Pinellas county waters include three bay segments: St. Joseph Sound, Clearwater Harbor North and, Clearwater Harbor South. Two of the three segments gained seagrass from 2012 to 2014.
St. Joseph Sound contains more seagrass than it did a decade ago, gaining 153 acres of seagrass between 2012 and 2014. Clearwater Harbor seagrass has stabilized since 2012, losing just 30 acres in the northern portion but gaining 26 acres in the southern reaches of Clearwater Harbor.
The District maps seagrass in five estuaries spanning the five coastal counties of Pinellas, Hillsborough, Manatee, Sarasota, and Charlotte.
Documenting the extent of seagrass and how it changes overtime is a valuable tool for scientists throughout Florida.

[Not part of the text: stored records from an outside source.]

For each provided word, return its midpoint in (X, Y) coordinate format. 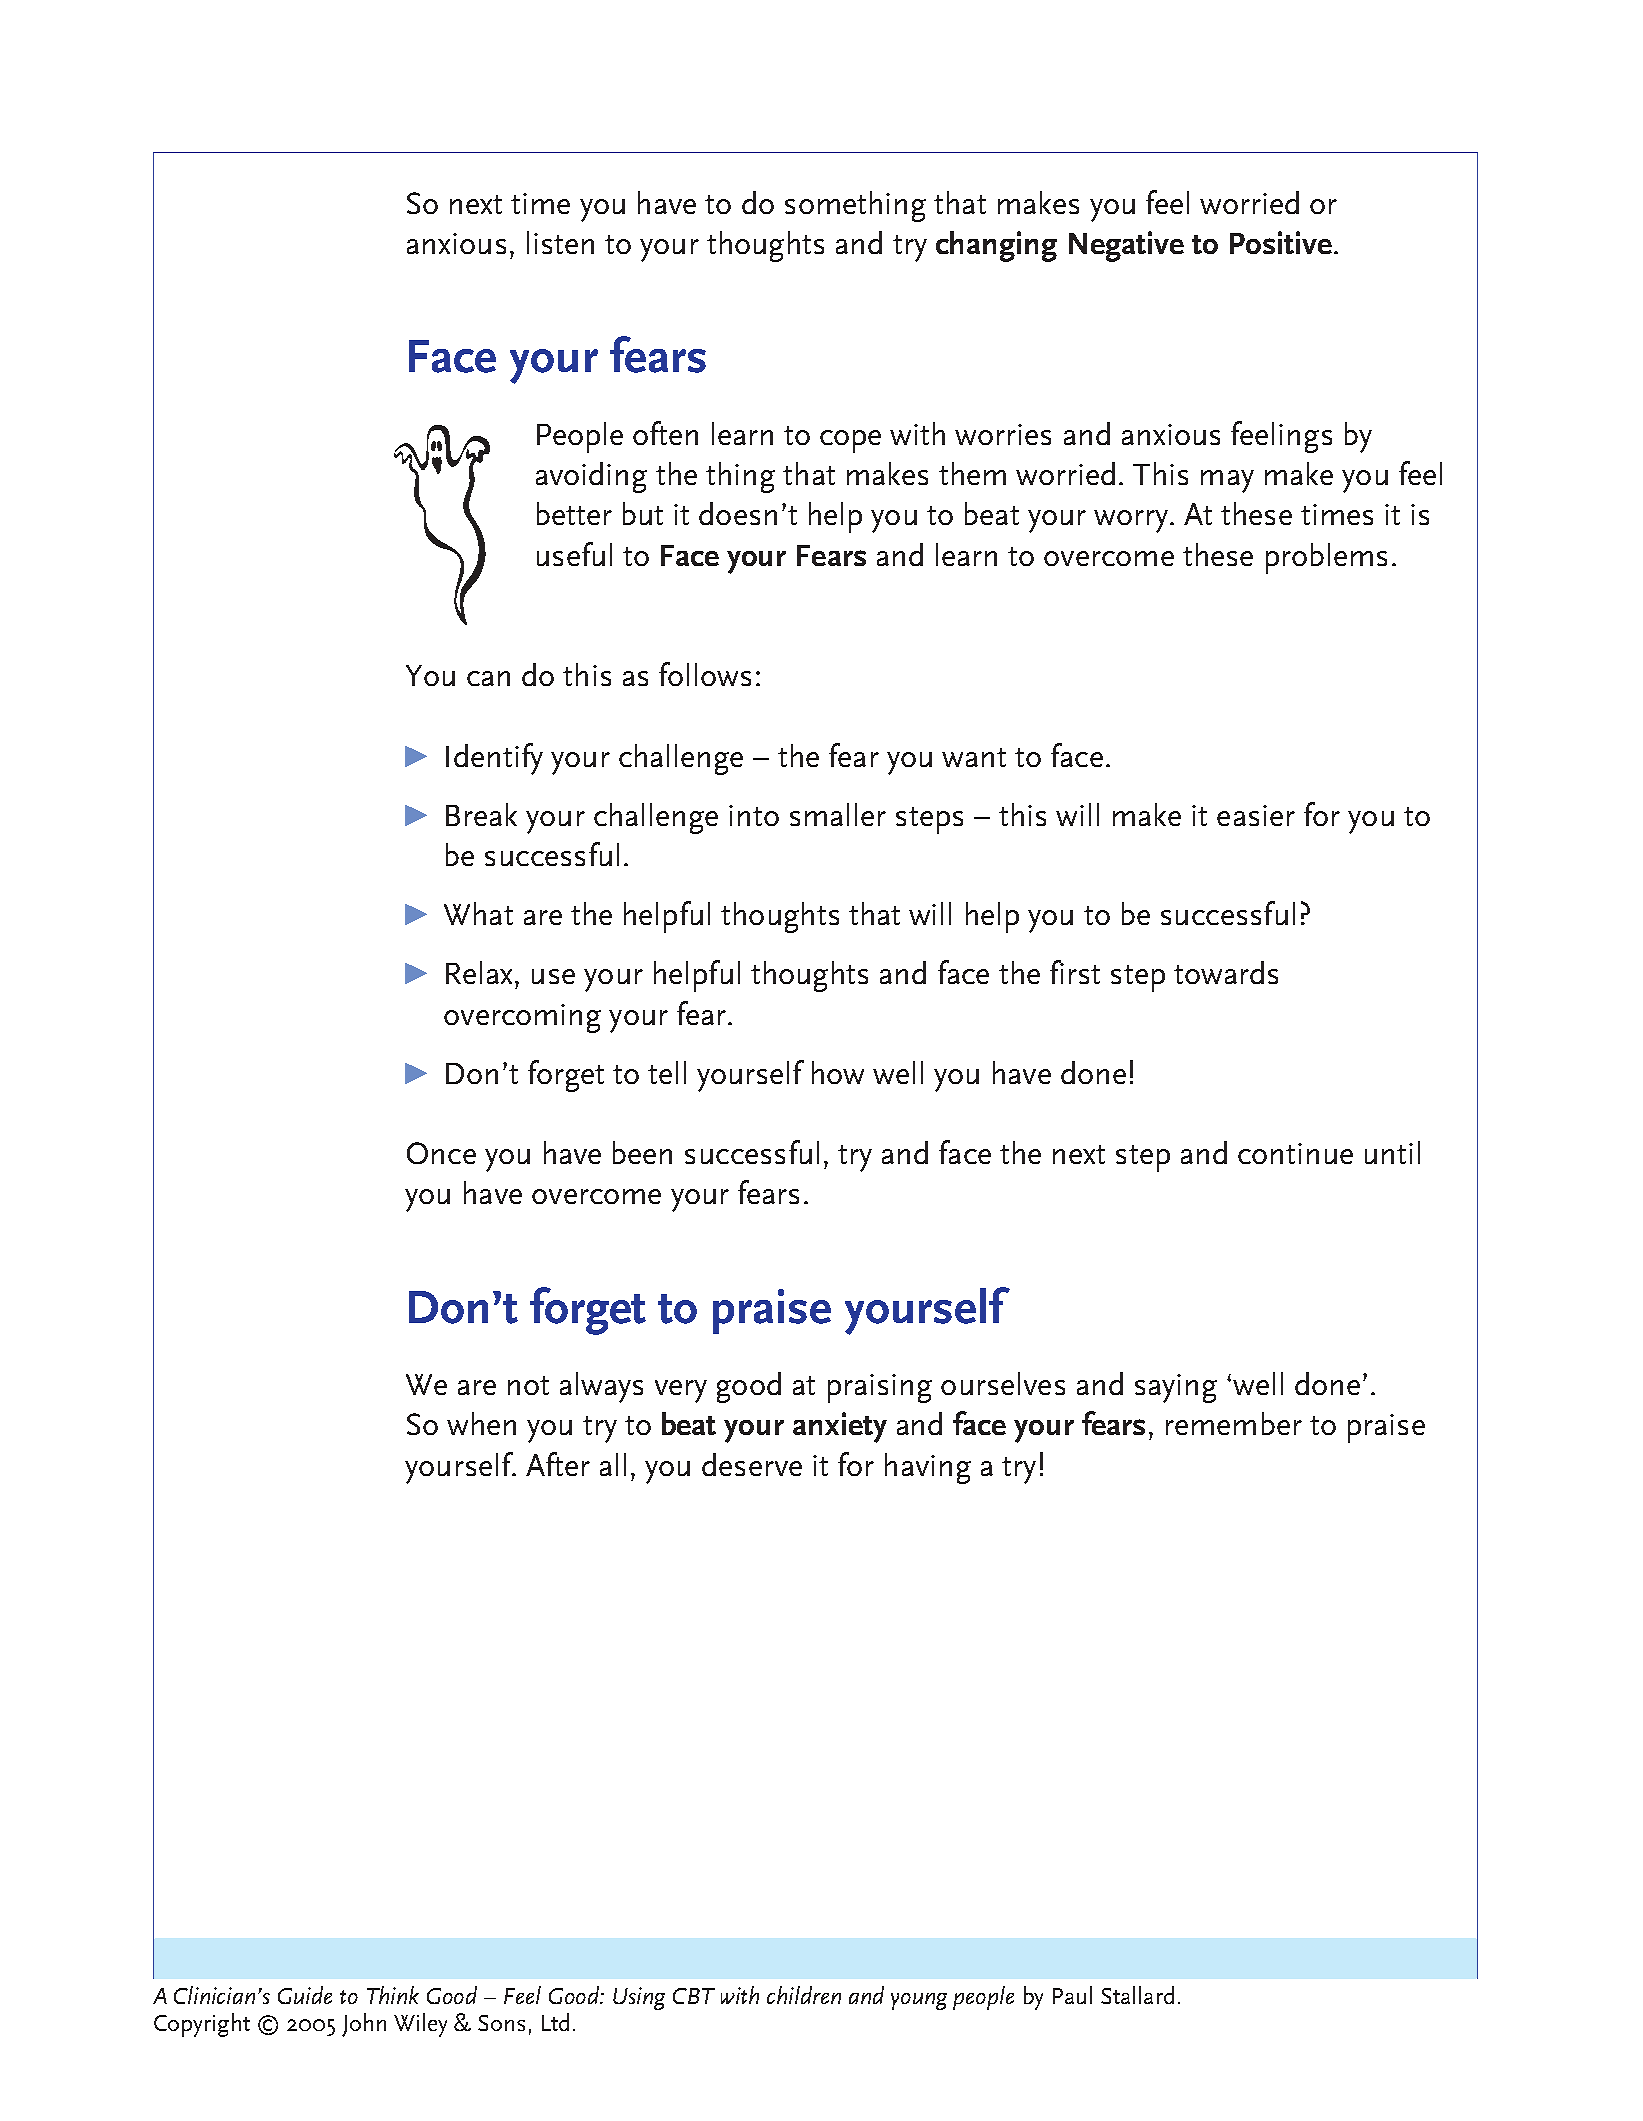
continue (1295, 1153)
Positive (1281, 242)
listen (560, 242)
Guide (305, 1995)
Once (441, 1153)
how (838, 1072)
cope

Seagrasses are an important barometer of a bay’s health because they require relatively clean water to flourish, thus they are sensitive to changes in water clarity and quality.
The District’s maps are used as a tool for measuring and tracking biological integrity of estuaries as it relates to water quality conditions. Seagrass generally grows in waters less than 6 feet deep, but in the clear waters around Egmont and Anclote Keys it can be found in water 10 feet deep or more.
The District began its formal seagrass mapping program in 1988. As part of the program, SWIM scientists assess seagrass in five Gulf coast estuaries. Every two years maps are produced from aerial photographs and then verified for accuracy by conducting field surveys. The results are used to track trends in seagrass and to evaluate ongoing water quality improvement efforts.